- _DATA EXTRACT_:
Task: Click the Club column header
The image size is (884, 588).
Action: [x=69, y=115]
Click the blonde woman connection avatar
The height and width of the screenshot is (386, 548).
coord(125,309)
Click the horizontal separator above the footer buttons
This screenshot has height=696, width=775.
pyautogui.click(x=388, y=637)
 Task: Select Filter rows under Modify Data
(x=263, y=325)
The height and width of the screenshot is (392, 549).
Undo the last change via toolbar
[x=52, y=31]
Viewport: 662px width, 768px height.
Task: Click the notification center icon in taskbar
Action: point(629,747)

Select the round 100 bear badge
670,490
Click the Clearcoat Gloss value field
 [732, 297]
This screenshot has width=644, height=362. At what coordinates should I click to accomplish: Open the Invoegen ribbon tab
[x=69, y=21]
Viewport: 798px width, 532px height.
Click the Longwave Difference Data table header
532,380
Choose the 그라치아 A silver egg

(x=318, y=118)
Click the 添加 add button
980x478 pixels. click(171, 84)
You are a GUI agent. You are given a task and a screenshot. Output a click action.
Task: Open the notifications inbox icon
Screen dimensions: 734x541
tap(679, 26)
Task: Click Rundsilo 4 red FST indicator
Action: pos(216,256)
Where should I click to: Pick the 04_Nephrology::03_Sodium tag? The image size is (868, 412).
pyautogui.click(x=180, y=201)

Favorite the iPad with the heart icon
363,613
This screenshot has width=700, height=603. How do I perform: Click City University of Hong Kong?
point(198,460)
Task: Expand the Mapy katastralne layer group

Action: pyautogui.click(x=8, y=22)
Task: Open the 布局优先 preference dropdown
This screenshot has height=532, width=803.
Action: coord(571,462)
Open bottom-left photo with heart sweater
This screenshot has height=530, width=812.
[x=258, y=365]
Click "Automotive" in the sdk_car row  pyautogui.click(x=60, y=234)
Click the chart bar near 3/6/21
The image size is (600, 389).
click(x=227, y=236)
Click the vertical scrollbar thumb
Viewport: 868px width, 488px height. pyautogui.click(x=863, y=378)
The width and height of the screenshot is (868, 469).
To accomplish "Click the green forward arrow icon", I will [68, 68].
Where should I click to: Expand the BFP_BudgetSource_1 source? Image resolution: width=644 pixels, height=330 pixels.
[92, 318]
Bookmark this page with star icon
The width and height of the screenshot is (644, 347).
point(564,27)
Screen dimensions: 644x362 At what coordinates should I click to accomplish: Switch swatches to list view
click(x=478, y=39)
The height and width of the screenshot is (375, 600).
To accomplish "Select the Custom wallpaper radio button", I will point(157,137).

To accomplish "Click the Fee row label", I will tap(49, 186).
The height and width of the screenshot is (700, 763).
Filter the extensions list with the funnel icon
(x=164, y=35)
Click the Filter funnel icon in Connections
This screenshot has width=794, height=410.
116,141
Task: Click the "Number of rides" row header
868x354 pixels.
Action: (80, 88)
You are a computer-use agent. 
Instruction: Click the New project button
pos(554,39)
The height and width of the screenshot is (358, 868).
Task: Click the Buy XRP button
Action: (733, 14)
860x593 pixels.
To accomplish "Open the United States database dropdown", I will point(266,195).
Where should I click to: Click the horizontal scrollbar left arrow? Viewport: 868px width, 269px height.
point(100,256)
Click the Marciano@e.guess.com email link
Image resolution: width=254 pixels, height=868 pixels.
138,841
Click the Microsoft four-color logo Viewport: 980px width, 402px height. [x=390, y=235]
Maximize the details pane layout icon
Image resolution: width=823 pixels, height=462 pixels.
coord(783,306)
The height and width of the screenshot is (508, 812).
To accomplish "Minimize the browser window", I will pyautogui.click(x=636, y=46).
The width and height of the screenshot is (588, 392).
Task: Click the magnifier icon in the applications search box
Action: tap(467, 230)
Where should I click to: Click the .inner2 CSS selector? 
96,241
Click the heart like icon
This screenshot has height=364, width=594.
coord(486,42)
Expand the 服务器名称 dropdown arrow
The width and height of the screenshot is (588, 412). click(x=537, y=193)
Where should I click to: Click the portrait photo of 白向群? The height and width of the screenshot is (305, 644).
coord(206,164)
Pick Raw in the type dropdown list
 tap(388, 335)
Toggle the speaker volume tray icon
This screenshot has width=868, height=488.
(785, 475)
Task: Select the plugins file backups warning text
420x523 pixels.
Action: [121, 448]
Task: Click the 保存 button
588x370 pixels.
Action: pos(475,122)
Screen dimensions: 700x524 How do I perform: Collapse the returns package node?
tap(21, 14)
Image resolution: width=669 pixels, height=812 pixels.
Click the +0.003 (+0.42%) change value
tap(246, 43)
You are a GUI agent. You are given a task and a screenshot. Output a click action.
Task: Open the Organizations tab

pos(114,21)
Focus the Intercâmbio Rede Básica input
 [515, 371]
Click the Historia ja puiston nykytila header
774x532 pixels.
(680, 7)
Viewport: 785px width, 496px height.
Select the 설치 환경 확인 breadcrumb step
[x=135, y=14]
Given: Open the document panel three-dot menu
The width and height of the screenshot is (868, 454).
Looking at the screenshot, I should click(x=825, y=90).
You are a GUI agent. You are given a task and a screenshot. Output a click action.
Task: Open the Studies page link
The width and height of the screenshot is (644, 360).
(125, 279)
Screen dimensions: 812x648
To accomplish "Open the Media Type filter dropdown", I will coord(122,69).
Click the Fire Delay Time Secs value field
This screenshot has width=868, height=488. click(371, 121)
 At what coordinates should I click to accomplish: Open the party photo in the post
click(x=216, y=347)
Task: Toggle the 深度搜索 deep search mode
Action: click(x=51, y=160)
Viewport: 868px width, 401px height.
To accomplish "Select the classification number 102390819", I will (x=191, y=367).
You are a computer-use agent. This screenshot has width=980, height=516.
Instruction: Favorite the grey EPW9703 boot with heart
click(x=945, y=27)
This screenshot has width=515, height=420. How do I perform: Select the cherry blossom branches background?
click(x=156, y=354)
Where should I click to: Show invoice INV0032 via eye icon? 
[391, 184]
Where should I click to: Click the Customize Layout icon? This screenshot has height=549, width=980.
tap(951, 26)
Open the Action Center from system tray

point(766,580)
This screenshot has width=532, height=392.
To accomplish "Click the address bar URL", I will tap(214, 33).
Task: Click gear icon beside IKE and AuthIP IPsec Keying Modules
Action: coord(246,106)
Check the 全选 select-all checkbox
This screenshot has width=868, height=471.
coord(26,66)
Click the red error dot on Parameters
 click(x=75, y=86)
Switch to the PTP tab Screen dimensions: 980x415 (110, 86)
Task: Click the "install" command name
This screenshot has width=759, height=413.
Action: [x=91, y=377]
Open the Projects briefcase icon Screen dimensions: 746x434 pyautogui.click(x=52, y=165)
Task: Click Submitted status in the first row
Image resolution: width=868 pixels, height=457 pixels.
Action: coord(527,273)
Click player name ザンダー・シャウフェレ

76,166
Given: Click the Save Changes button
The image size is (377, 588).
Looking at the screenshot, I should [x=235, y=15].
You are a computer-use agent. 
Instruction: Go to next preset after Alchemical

- _TASK GOAL_: Restate the records above word for word.

- _EXERCISE RESULT_:
Task: Click the Club column header
The image size is (884, 588).
Action: [x=69, y=115]
Click the blonde woman connection avatar
The height and width of the screenshot is (386, 548).
coord(125,309)
Click the horizontal separator above the footer buttons
This screenshot has height=696, width=775.
pyautogui.click(x=388, y=637)
 Task: Select Filter rows under Modify Data
(x=263, y=325)
The height and width of the screenshot is (392, 549).
Undo the last change via toolbar
[x=52, y=31]
Viewport: 662px width, 768px height.
Task: Click the notification center icon in taskbar
Action: point(629,747)

Select the round 100 bear badge
670,490
Click the Clearcoat Gloss value field
 [732, 297]
This screenshot has width=644, height=362. At what coordinates should I click to accomplish: Open the Invoegen ribbon tab
[x=69, y=21]
Viewport: 798px width, 532px height.
Click the Longwave Difference Data table header
532,380
Choose the 그라치아 A silver egg

(x=318, y=118)
Click the 添加 add button
980x478 pixels. click(171, 84)
You are a GUI agent. You are given a task and a screenshot. Output a click action.
Task: Open the notifications inbox icon
Screen dimensions: 734x541
tap(679, 26)
Task: Click Rundsilo 4 red FST indicator
Action: pos(216,256)
Where should I click to: Pick the 04_Nephrology::03_Sodium tag? The image size is (868, 412).
pyautogui.click(x=180, y=201)

Favorite the iPad with the heart icon
363,613
This screenshot has width=700, height=603. How do I perform: Click City University of Hong Kong?
point(198,460)
Task: Expand the Mapy katastralne layer group

Action: pyautogui.click(x=8, y=22)
Task: Open the 布局优先 preference dropdown
This screenshot has height=532, width=803.
Action: coord(571,462)
Open bottom-left photo with heart sweater
This screenshot has height=530, width=812.
[x=258, y=365]
Click "Automotive" in the sdk_car row  pyautogui.click(x=60, y=234)
Click the chart bar near 3/6/21
The image size is (600, 389).
click(x=227, y=236)
Click the vertical scrollbar thumb
Viewport: 868px width, 488px height. pyautogui.click(x=863, y=378)
The width and height of the screenshot is (868, 469).
To accomplish "Click the green forward arrow icon", I will [68, 68].
Where should I click to: Expand the BFP_BudgetSource_1 source? Image resolution: width=644 pixels, height=330 pixels.
[92, 318]
Bookmark this page with star icon
The width and height of the screenshot is (644, 347).
point(564,27)
Screen dimensions: 644x362 At what coordinates should I click to accomplish: Switch swatches to list view
click(x=478, y=39)
The height and width of the screenshot is (375, 600).
To accomplish "Select the Custom wallpaper radio button", I will point(157,137).

To accomplish "Click the Fee row label", I will tap(49, 186).
The height and width of the screenshot is (700, 763).
Filter the extensions list with the funnel icon
(x=164, y=35)
Click the Filter funnel icon in Connections
This screenshot has width=794, height=410.
116,141
Task: Click the "Number of rides" row header
868x354 pixels.
Action: (80, 88)
You are a computer-use agent. 
Instruction: Click the New project button
pos(554,39)
The height and width of the screenshot is (358, 868).
Task: Click the Buy XRP button
Action: (733, 14)
860x593 pixels.
To accomplish "Open the United States database dropdown", I will point(266,195).
Where should I click to: Click the horizontal scrollbar left arrow? Viewport: 868px width, 269px height.
point(100,256)
Click the Marciano@e.guess.com email link
Image resolution: width=254 pixels, height=868 pixels.
138,841
Click the Microsoft four-color logo Viewport: 980px width, 402px height. [x=390, y=235]
Maximize the details pane layout icon
Image resolution: width=823 pixels, height=462 pixels.
coord(783,306)
The height and width of the screenshot is (508, 812).
To accomplish "Minimize the browser window", I will pyautogui.click(x=636, y=46).
The width and height of the screenshot is (588, 392).
Task: Click the magnifier icon in the applications search box
Action: tap(467, 230)
Where should I click to: Click the .inner2 CSS selector? 
96,241
Click the heart like icon
This screenshot has height=364, width=594.
coord(486,42)
Expand the 服务器名称 dropdown arrow
The width and height of the screenshot is (588, 412). click(x=537, y=193)
Where should I click to: Click the portrait photo of 白向群? The height and width of the screenshot is (305, 644).
coord(206,164)
Pick Raw in the type dropdown list
 tap(388, 335)
Toggle the speaker volume tray icon
This screenshot has width=868, height=488.
(785, 475)
Task: Select the plugins file backups warning text
420x523 pixels.
Action: [121, 448]
Task: Click the 保存 button
588x370 pixels.
Action: pos(475,122)
Screen dimensions: 700x524 How do I perform: Collapse the returns package node?
tap(21, 14)
Image resolution: width=669 pixels, height=812 pixels.
Click the +0.003 (+0.42%) change value
tap(246, 43)
You are a GUI agent. You are given a task and a screenshot. Output a click action.
Task: Open the Organizations tab

pos(114,21)
Focus the Intercâmbio Rede Básica input
 [515, 371]
Click the Historia ja puiston nykytila header
774x532 pixels.
(680, 7)
Viewport: 785px width, 496px height.
Select the 설치 환경 확인 breadcrumb step
[x=135, y=14]
Given: Open the document panel three-dot menu
The width and height of the screenshot is (868, 454).
Looking at the screenshot, I should click(x=825, y=90).
You are a GUI agent. You are given a task and a screenshot. Output a click action.
Task: Open the Studies page link
The width and height of the screenshot is (644, 360).
(125, 279)
Screen dimensions: 812x648
To accomplish "Open the Media Type filter dropdown", I will coord(122,69).
Click the Fire Delay Time Secs value field
This screenshot has width=868, height=488. click(371, 121)
 At what coordinates should I click to accomplish: Open the party photo in the post
click(x=216, y=347)
Task: Toggle the 深度搜索 deep search mode
Action: click(x=51, y=160)
Viewport: 868px width, 401px height.
To accomplish "Select the classification number 102390819", I will (x=191, y=367).
You are a computer-use agent. This screenshot has width=980, height=516.
Instruction: Favorite the grey EPW9703 boot with heart
click(x=945, y=27)
This screenshot has width=515, height=420. How do I perform: Select the cherry blossom branches background?
click(x=156, y=354)
Where should I click to: Show invoice INV0032 via eye icon? 
[391, 184]
Where should I click to: Click the Customize Layout icon? This screenshot has height=549, width=980.
tap(951, 26)
Open the Action Center from system tray

point(766,580)
This screenshot has width=532, height=392.
To accomplish "Click the address bar URL", I will tap(214, 33).
Task: Click gear icon beside IKE and AuthIP IPsec Keying Modules
Action: coord(246,106)
Check the 全选 select-all checkbox
This screenshot has width=868, height=471.
coord(26,66)
Click the red error dot on Parameters
 click(x=75, y=86)
Switch to the PTP tab Screen dimensions: 980x415 (110, 86)
Task: Click the "install" command name
This screenshot has width=759, height=413.
Action: [x=91, y=377]
Open the Projects briefcase icon Screen dimensions: 746x434 pyautogui.click(x=52, y=165)
Task: Click Submitted status in the first row
Image resolution: width=868 pixels, height=457 pixels.
Action: coord(527,273)
Click player name ザンダー・シャウフェレ

76,166
Given: Click the Save Changes button
The image size is (377, 588).
Looking at the screenshot, I should [x=235, y=15].
You are a computer-use agent. 
Instruction: Go to next preset after Alchemical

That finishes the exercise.